* Given problem *
Please transcribe word for word everything in the records below, from the line that contains "The image size is (2081, 974)." down to the line that contains "will click(192, 31).", including both of those lines.

*** Data provided ***

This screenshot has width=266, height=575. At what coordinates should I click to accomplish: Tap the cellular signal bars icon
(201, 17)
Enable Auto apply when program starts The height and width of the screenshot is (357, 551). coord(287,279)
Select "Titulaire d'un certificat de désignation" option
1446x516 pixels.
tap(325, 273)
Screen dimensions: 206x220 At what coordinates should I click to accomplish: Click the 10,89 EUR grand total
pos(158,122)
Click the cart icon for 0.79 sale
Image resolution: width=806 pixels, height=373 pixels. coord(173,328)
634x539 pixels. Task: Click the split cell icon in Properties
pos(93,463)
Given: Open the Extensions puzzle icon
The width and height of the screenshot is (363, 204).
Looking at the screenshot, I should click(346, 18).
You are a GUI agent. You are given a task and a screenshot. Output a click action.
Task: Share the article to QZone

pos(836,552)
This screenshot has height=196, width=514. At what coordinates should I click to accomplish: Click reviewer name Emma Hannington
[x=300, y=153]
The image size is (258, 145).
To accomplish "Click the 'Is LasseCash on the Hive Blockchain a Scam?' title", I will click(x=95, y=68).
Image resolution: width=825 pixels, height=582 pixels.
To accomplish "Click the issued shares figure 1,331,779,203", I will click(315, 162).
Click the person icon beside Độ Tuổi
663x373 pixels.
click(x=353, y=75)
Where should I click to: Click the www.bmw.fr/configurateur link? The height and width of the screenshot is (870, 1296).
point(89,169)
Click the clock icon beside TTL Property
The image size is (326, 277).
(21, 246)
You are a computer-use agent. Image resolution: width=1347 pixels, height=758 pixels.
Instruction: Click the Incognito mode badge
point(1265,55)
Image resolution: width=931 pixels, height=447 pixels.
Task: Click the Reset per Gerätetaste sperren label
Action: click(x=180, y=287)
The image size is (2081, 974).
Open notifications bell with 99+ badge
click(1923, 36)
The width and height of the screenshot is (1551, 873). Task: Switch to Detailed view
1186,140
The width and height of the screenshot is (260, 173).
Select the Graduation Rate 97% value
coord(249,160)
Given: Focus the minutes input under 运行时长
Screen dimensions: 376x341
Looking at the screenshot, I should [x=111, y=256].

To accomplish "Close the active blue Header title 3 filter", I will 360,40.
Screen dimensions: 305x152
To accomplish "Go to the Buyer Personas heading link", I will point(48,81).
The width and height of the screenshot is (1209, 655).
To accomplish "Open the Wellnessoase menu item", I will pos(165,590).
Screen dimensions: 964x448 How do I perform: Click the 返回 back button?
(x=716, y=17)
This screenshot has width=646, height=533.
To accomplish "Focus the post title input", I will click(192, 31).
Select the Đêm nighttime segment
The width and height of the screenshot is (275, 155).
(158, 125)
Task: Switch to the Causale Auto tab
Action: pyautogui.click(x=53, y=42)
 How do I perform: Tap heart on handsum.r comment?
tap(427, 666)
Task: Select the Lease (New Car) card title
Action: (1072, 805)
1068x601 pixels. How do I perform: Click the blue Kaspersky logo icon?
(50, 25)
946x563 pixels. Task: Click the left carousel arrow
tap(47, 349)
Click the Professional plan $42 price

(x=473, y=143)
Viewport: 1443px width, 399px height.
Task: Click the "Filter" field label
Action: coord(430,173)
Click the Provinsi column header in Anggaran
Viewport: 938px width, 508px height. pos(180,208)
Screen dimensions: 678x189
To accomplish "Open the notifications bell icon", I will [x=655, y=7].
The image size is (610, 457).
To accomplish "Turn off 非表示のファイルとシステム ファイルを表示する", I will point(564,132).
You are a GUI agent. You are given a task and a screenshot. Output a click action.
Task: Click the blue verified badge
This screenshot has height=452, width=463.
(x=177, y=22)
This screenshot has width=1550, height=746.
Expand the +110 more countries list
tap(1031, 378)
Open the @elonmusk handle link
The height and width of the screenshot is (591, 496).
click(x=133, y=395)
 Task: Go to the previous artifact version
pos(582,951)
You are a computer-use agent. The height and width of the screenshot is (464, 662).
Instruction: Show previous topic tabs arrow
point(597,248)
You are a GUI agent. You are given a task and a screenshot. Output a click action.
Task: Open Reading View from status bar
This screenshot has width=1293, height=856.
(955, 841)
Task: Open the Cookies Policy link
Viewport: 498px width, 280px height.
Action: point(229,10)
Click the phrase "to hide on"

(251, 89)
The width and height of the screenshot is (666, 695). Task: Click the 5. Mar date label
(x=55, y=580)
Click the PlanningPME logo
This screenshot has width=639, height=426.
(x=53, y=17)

***

* Answer *
The image size is (2081, 974).
Open notifications bell with 99+ badge
click(1923, 36)
The width and height of the screenshot is (1551, 873). Task: Switch to Detailed view
1186,140
The width and height of the screenshot is (260, 173).
Select the Graduation Rate 97% value
coord(249,160)
Given: Focus the minutes input under 运行时长
Screen dimensions: 376x341
Looking at the screenshot, I should [x=111, y=256].

To accomplish "Close the active blue Header title 3 filter", I will 360,40.
Screen dimensions: 305x152
To accomplish "Go to the Buyer Personas heading link", I will point(48,81).
The width and height of the screenshot is (1209, 655).
To accomplish "Open the Wellnessoase menu item", I will pos(165,590).
Screen dimensions: 964x448 How do I perform: Click the 返回 back button?
(x=716, y=17)
This screenshot has width=646, height=533.
To accomplish "Focus the post title input", I will click(192, 31).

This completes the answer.